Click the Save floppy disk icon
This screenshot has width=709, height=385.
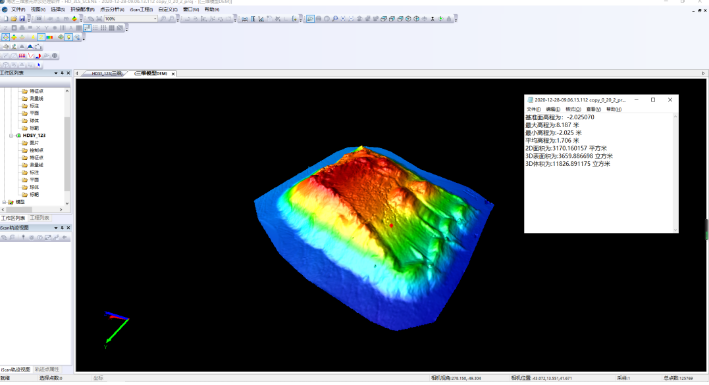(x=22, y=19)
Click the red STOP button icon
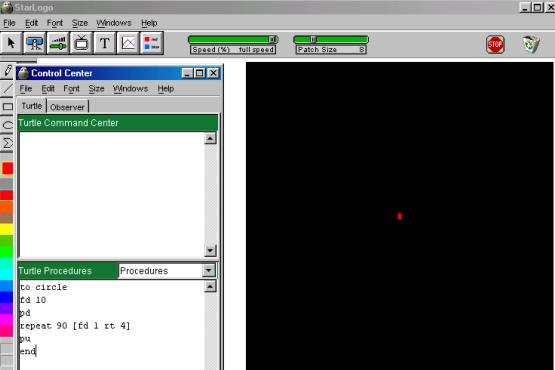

════════

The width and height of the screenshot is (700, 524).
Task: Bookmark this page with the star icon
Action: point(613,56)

════════

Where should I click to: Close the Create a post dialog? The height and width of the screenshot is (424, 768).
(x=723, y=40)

════════

### What you should do
Put the rows from the line containing "Click the Save floppy disk icon" through the line containing "Click the red STOP button icon", inclusive, into a JSON list of strings with one string per line, skipping blank lines and leaving out the pictures.

### Answer to this task
[
  "Click the Save floppy disk icon",
  "This screenshot has width=709, height=385.",
  "(x=22, y=19)",
  "Click the red STOP button icon"
]